#### PROBLEM REQUIREMENTS:
Print the lines between the line holding "Screen dimensions: 722x394" and the line holding "coord(83,54)", inclusive, copying them exactly and leaving out the pictures.

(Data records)
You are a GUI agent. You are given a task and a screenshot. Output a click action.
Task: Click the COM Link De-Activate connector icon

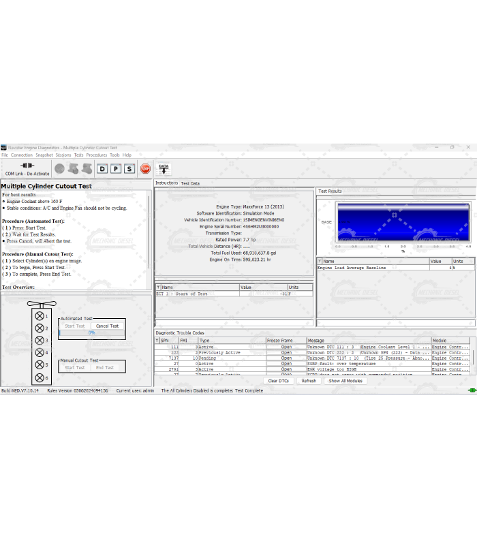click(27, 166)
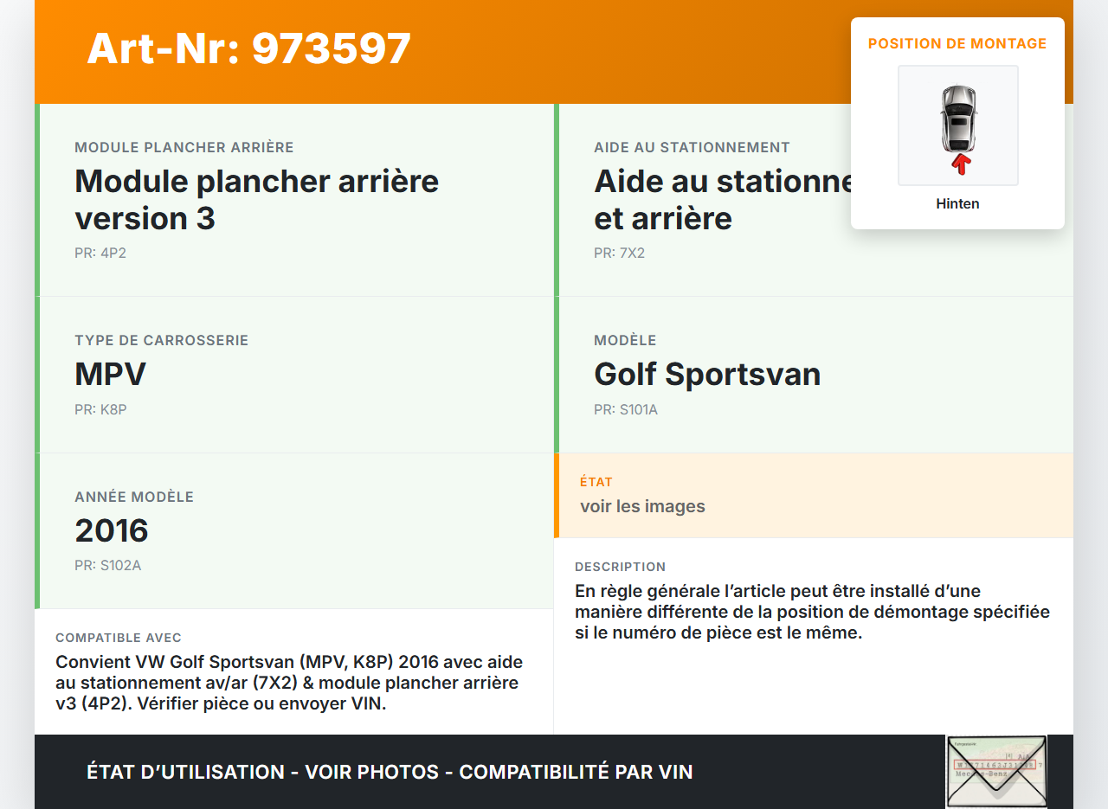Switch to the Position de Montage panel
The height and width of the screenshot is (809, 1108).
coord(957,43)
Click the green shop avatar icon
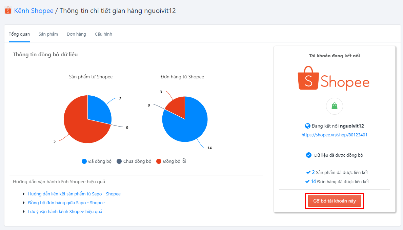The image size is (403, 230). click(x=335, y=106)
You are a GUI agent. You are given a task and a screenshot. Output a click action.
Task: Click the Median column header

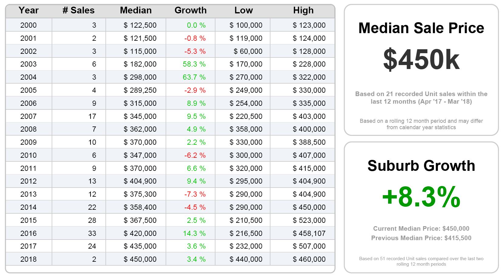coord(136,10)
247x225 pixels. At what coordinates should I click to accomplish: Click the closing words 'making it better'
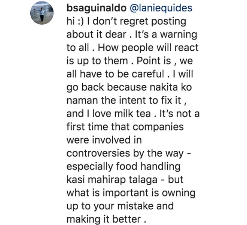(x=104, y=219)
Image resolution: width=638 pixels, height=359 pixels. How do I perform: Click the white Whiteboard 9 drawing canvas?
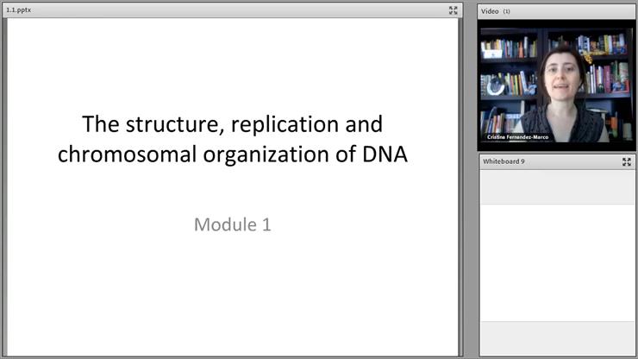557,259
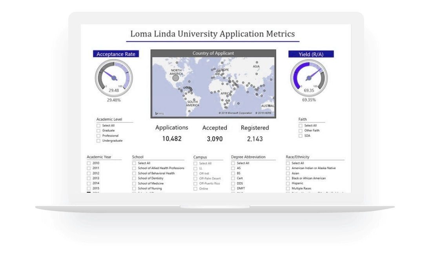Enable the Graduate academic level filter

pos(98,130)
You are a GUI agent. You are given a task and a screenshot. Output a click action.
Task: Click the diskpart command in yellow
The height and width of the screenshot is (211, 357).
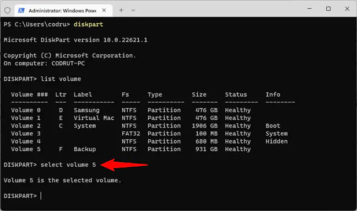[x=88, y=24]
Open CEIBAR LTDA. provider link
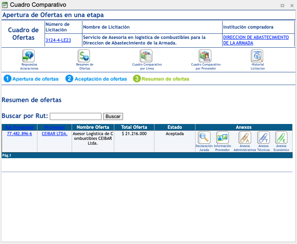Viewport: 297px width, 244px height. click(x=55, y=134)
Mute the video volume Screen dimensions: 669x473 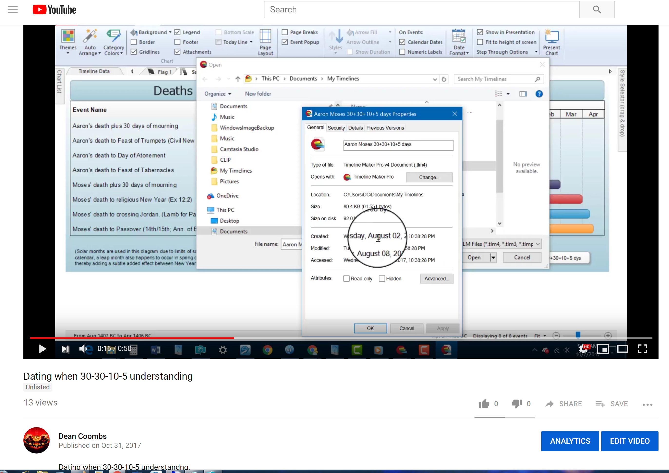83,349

* * *

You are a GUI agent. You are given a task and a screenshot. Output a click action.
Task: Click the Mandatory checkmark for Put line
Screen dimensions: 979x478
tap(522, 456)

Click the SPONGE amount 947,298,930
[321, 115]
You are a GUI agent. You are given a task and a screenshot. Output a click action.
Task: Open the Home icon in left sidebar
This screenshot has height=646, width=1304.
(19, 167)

...

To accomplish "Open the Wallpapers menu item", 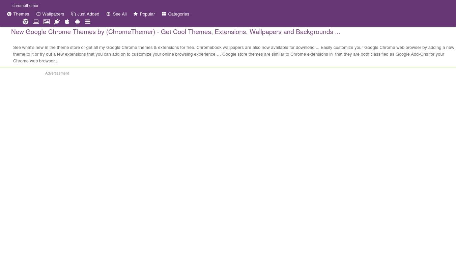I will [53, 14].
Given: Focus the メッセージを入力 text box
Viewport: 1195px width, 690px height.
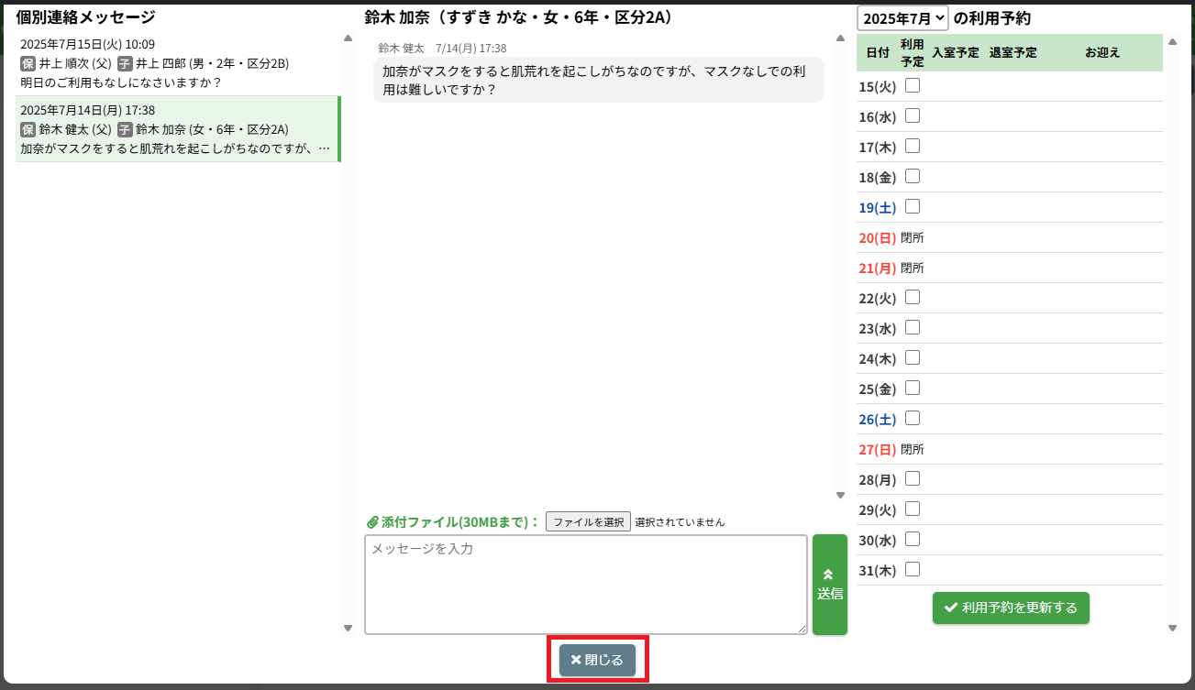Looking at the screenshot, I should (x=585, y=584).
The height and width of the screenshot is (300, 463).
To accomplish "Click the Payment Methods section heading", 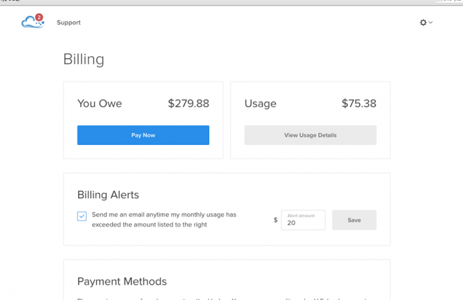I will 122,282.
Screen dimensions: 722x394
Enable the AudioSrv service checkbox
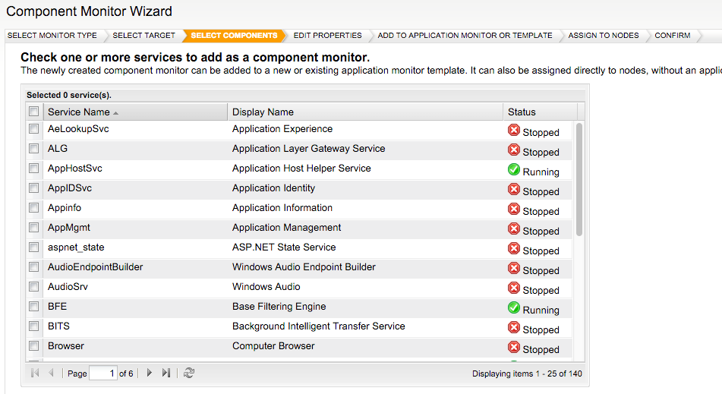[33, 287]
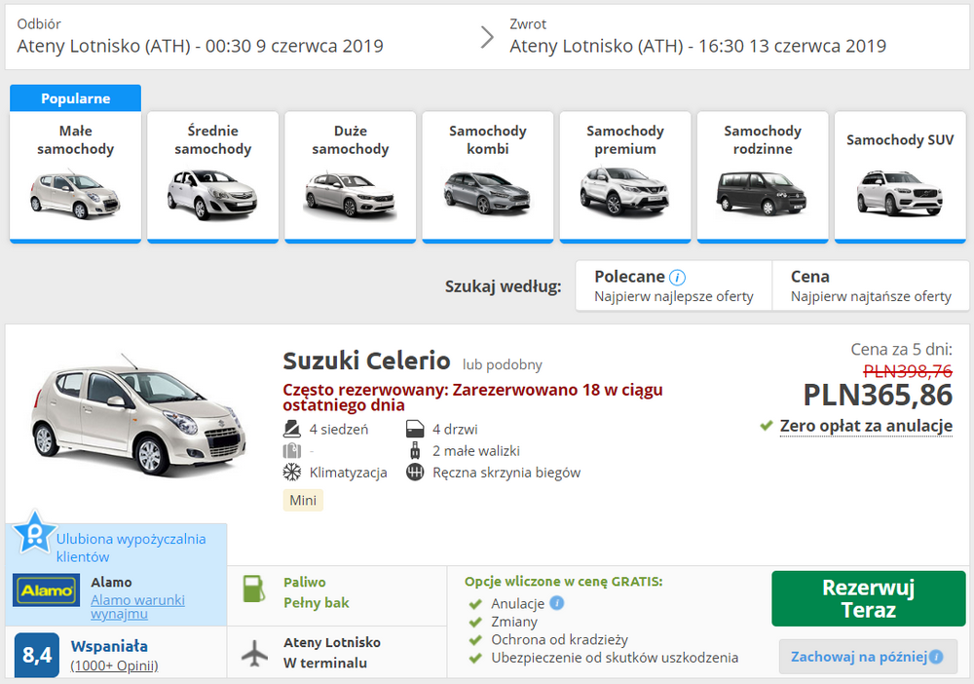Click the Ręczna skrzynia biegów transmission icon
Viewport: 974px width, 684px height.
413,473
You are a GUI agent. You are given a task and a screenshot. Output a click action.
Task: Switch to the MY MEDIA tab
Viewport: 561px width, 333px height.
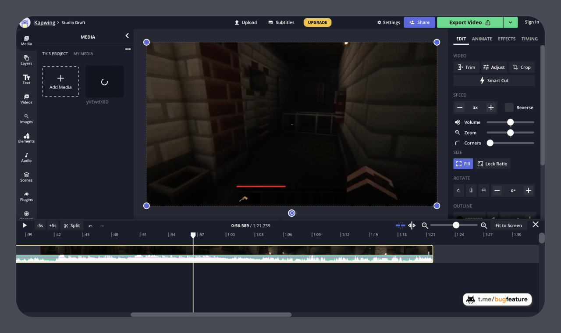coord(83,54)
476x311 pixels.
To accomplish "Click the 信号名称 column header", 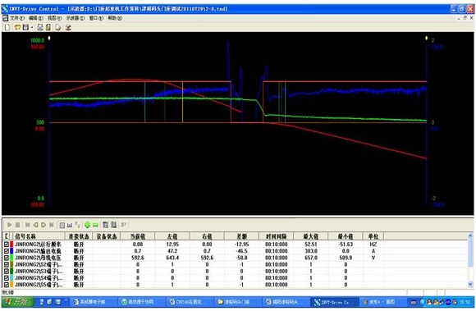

#### FULL RESPONSE:
Screen dimensions: 722x394
Enable the AudioSrv service checkbox
[33, 287]
Click the Ręczna skrzynia biegów transmission icon
Viewport: 974px width, 684px height.
413,473
You are a GUI agent. You are given a task and a screenshot. Output a click action.
Task: Switch to the MY MEDIA tab
Viewport: 561px width, 333px height.
coord(83,54)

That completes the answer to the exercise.